* BEGIN Material for this exercise *
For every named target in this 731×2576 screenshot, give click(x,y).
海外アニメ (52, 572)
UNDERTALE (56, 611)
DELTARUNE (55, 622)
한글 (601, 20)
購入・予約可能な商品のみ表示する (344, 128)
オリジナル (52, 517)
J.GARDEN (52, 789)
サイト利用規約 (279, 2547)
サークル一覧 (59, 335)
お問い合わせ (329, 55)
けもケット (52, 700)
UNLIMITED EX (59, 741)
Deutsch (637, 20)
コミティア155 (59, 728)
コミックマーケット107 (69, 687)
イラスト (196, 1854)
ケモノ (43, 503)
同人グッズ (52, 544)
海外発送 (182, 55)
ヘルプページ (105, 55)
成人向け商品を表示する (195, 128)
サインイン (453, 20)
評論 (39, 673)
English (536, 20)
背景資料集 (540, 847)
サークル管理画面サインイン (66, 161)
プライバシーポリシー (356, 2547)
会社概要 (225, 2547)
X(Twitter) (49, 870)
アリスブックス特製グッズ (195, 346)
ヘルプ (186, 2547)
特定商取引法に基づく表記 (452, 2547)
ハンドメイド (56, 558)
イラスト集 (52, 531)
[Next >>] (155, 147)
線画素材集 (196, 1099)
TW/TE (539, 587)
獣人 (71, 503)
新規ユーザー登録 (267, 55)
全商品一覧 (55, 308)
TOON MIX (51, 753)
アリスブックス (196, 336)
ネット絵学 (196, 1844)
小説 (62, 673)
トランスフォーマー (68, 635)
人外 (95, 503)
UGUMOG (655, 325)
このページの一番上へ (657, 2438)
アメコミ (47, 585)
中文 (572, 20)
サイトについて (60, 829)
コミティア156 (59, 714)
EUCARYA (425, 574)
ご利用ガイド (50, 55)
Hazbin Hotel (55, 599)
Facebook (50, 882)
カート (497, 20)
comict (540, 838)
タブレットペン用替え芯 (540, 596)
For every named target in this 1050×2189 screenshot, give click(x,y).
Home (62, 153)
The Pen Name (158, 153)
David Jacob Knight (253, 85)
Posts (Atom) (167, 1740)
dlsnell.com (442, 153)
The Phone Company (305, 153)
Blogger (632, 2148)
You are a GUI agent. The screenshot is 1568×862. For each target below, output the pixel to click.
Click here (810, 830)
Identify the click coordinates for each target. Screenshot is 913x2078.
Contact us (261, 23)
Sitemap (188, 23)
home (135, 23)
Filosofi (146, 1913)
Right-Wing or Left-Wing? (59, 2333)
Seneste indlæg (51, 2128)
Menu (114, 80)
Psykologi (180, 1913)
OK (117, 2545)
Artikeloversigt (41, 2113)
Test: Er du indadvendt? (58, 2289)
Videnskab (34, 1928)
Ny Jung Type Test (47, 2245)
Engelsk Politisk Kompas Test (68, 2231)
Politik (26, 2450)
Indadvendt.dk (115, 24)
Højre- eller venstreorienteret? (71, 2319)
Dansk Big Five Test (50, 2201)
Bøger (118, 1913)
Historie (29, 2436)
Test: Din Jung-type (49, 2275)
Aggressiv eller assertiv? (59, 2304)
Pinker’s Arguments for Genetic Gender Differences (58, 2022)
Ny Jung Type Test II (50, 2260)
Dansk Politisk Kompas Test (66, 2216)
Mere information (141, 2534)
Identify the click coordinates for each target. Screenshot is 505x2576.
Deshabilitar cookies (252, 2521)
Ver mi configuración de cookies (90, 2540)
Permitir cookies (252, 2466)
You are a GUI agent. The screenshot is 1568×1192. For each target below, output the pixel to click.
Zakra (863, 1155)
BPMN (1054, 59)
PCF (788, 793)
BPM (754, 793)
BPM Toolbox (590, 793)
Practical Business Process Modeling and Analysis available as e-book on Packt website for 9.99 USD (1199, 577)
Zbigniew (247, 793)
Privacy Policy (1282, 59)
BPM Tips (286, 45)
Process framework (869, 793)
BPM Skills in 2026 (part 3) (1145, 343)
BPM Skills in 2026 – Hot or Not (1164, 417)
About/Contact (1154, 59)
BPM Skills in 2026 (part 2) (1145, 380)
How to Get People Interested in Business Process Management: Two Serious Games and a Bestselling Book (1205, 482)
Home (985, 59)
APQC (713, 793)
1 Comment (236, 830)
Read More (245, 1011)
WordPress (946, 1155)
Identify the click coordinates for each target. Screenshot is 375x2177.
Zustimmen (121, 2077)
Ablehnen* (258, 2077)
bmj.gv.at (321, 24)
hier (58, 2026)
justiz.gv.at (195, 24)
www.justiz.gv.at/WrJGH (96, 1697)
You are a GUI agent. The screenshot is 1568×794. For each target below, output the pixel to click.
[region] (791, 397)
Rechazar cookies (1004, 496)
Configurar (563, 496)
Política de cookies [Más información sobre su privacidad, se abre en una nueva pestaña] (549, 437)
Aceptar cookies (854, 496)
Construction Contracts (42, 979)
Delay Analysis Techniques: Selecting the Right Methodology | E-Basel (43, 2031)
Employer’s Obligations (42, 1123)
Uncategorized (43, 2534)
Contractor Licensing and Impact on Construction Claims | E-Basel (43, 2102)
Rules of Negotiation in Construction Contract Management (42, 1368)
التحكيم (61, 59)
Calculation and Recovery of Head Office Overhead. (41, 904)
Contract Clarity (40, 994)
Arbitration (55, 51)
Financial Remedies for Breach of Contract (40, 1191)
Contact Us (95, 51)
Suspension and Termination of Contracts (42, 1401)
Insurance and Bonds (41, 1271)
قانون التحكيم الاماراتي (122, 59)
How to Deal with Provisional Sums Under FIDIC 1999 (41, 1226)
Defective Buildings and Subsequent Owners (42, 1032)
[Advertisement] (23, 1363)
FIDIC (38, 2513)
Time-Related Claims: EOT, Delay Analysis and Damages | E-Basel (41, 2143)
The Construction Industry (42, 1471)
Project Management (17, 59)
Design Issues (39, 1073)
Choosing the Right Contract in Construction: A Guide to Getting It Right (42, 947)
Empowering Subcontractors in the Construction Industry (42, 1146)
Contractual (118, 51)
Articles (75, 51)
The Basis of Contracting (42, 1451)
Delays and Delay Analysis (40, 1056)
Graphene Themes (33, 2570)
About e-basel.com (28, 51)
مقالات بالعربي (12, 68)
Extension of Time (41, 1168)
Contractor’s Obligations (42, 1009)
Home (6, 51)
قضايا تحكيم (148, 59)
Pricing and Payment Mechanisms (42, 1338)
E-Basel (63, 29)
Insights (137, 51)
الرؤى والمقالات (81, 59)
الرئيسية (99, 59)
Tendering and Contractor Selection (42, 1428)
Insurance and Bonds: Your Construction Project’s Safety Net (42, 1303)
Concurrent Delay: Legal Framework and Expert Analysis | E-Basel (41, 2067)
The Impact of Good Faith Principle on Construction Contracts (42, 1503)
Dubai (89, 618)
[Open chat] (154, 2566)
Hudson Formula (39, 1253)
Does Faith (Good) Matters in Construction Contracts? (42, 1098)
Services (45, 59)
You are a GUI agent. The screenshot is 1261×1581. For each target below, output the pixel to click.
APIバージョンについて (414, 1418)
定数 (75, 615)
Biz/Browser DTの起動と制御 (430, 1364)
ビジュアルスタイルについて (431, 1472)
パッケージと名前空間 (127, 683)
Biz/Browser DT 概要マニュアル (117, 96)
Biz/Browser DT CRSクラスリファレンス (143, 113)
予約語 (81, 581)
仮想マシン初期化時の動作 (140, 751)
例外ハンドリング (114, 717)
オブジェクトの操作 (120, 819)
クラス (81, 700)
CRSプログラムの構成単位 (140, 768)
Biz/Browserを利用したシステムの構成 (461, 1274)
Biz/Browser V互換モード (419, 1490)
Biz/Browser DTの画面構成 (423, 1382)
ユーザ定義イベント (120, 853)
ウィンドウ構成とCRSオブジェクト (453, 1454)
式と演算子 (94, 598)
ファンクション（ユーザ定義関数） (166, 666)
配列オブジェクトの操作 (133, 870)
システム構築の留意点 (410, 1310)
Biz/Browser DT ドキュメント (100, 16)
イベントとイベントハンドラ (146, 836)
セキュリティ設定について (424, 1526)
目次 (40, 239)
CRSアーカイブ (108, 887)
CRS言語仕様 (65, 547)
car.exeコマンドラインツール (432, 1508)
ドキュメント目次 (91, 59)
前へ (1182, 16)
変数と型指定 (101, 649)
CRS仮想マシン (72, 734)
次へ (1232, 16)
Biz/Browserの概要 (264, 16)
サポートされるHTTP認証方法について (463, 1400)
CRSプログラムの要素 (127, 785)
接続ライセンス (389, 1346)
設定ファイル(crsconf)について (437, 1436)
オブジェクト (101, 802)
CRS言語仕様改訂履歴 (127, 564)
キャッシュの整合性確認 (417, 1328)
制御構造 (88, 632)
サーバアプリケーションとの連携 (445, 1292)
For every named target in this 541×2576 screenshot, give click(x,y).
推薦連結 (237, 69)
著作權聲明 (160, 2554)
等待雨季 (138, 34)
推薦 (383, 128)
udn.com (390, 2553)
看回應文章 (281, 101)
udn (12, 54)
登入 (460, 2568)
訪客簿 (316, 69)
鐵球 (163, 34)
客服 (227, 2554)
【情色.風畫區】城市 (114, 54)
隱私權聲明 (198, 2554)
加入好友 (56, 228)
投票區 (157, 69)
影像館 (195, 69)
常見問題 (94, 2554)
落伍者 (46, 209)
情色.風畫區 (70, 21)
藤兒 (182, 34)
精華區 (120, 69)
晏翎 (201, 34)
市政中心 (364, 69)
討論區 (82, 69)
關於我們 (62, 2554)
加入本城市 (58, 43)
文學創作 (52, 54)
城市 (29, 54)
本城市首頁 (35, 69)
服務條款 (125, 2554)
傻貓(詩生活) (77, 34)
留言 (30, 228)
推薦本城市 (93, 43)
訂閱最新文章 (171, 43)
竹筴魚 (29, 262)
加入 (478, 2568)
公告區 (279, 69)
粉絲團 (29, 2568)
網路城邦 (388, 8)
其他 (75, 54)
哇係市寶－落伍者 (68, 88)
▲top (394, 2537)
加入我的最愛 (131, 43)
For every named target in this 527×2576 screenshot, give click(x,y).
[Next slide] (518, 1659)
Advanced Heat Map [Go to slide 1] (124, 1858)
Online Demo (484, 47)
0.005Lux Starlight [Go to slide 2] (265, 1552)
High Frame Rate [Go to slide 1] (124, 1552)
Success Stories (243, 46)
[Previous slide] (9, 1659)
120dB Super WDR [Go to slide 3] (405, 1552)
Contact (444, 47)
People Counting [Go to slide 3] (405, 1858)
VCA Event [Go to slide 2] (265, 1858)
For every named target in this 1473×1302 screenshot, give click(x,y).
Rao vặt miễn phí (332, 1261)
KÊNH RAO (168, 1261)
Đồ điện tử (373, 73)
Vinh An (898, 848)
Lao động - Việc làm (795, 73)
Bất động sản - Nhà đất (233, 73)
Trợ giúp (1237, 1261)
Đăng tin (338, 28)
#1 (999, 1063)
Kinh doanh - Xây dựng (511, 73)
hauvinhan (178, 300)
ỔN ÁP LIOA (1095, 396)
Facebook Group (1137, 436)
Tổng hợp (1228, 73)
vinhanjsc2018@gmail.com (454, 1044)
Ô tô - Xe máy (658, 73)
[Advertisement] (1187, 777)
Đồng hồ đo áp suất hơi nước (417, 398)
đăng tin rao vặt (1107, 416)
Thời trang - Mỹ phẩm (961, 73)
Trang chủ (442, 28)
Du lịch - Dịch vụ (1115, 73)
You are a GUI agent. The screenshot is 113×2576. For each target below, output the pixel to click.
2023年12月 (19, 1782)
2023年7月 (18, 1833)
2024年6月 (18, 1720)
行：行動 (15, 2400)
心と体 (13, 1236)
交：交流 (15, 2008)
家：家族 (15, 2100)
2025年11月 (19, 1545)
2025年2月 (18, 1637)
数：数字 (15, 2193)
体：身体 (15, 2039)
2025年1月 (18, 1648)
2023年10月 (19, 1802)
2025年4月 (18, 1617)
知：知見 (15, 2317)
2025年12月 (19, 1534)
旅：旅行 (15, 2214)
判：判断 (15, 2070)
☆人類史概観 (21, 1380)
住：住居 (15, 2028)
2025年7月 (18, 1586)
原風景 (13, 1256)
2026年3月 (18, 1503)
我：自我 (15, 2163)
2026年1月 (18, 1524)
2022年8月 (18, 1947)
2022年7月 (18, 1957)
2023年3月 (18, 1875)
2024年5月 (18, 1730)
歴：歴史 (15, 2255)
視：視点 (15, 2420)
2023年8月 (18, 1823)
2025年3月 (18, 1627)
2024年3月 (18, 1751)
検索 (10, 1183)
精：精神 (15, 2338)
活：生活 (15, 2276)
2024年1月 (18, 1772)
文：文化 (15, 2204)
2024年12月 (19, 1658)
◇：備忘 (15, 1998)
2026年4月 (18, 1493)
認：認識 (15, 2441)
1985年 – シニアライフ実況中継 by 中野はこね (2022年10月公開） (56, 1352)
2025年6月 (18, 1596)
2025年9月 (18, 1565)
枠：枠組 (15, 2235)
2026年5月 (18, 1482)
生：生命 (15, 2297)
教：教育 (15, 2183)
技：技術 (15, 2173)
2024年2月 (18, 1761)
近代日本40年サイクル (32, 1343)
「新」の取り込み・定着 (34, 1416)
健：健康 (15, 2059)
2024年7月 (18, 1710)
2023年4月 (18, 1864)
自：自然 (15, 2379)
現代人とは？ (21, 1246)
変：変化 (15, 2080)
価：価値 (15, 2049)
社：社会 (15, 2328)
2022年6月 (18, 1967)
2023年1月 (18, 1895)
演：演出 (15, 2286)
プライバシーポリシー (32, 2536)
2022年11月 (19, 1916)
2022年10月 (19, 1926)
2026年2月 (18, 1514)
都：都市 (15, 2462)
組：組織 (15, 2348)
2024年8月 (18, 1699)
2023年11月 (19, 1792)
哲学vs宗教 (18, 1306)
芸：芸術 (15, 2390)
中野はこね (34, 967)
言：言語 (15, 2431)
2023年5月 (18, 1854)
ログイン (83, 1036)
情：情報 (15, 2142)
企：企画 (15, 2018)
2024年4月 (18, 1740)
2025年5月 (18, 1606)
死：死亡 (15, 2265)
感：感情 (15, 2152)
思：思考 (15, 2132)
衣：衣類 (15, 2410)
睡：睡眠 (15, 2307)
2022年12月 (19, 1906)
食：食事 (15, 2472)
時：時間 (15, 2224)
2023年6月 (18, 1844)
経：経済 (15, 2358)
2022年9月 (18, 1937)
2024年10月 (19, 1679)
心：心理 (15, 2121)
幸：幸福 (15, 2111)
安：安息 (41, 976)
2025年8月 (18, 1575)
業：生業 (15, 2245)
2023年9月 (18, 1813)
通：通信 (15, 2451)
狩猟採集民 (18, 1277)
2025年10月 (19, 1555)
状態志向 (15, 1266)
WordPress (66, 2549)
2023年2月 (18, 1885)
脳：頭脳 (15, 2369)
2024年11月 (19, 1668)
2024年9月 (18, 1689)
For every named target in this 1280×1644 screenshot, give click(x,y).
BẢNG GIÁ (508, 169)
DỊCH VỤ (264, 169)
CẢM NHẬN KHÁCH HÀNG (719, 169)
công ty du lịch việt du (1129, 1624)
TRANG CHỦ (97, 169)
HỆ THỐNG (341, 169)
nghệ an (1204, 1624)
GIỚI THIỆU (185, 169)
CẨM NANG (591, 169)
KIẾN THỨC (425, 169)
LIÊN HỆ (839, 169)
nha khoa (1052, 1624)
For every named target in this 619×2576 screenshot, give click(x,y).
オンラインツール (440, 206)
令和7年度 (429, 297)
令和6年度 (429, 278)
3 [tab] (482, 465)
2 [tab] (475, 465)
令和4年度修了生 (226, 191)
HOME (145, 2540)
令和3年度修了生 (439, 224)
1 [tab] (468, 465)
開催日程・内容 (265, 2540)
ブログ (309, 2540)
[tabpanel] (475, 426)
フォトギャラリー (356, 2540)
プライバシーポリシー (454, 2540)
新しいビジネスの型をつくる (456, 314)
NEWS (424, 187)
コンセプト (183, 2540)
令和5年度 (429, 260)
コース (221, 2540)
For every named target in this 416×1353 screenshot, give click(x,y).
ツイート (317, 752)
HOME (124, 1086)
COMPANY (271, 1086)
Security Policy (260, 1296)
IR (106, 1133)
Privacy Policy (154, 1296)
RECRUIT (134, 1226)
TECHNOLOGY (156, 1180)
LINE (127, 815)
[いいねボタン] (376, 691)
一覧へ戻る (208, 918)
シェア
* END Material for this exercise *
(What you have to do) Output the rows above as a JSON list of strings, one string per row and no blank lines, covering everything from the row containing "Ablehnen* (258, 2077)" down to the row containing "Hudson Formula (39, 1253)", with both of those rows included.

(Correct response)
[
  "Ablehnen* (258, 2077)",
  "bmj.gv.at (321, 24)",
  "hier (58, 2026)",
  "justiz.gv.at (195, 24)",
  "www.justiz.gv.at/WrJGH (96, 1697)",
  "You are a GUI agent. The screenshot is 1568×794. For each target below, output the pixel to click.",
  "[region] (791, 397)",
  "Rechazar cookies (1004, 496)",
  "Configurar (563, 496)",
  "Política de cookies [Más información sobre su privacidad, se abre en una nueva pestaña] (549, 437)",
  "Aceptar cookies (854, 496)",
  "Construction Contracts (42, 979)",
  "Delay Analysis Techniques: Selecting the Right Methodology | E-Basel (43, 2031)",
  "Employer’s Obligations (42, 1123)",
  "Uncategorized (43, 2534)",
  "Contractor Licensing and Impact on Construction Claims | E-Basel (43, 2102)",
  "Rules of Negotiation in Construction Contract Management (42, 1368)",
  "التحكيم (61, 59)",
  "Calculation and Recovery of Head Office Overhead. (41, 904)",
  "Contract Clarity (40, 994)",
  "Arbitration (55, 51)",
  "Financial Remedies for Breach of Contract (40, 1191)",
  "Contact Us (95, 51)",
  "Suspension and Termination of Contracts (42, 1401)",
  "Insurance and Bonds (41, 1271)",
  "قانون التحكيم الاماراتي (122, 59)",
  "How to Deal with Provisional Sums Under FIDIC 1999 (41, 1226)",
  "Defective Buildings and Subsequent Owners (42, 1032)",
  "[Advertisement] (23, 1363)",
  "FIDIC (38, 2513)",
  "Time-Related Claims: EOT, Delay Analysis and Damages | E-Basel (41, 2143)",
  "The Construction Industry (42, 1471)",
  "Project Management (17, 59)",
  "Design Issues (39, 1073)",
  "Choosing the Right Contract in Construction: A Guide to Getting It Right (42, 947)",
  "Empowering Subcontractors in the Construction Industry (42, 1146)",
  "Contractual (118, 51)",
  "Articles (75, 51)",
  "The Basis of Contracting (42, 1451)",
  "Delays and Delay Analysis (40, 1056)",
  "Graphene Themes (33, 2570)",
  "About e-basel.com (28, 51)",
  "مقالات بالعربي (12, 68)",
  "Extension of Time (41, 1168)",
  "Contractor’s Obligations (42, 1009)",
  "Home (6, 51)",
  "قضايا تحكيم (148, 59)",
  "Pricing and Payment Mechanisms (42, 1338)",
  "E-Basel (63, 29)",
  "Insights (137, 51)",
  "الرؤى والمقالات (81, 59)",
  "الرئيسية (99, 59)",
  "Tendering and Contractor Selection (42, 1428)",
  "Insurance and Bonds: Your Construction Project’s Safety Net (42, 1303)",
  "Concurrent Delay: Legal Framework and Expert Analysis | E-Basel (41, 2067)",
  "The Impact of Good Faith Principle on Construction Contracts (42, 1503)",
  "Dubai (89, 618)",
  "[Open chat] (154, 2566)",
  "Hudson Formula (39, 1253)"
]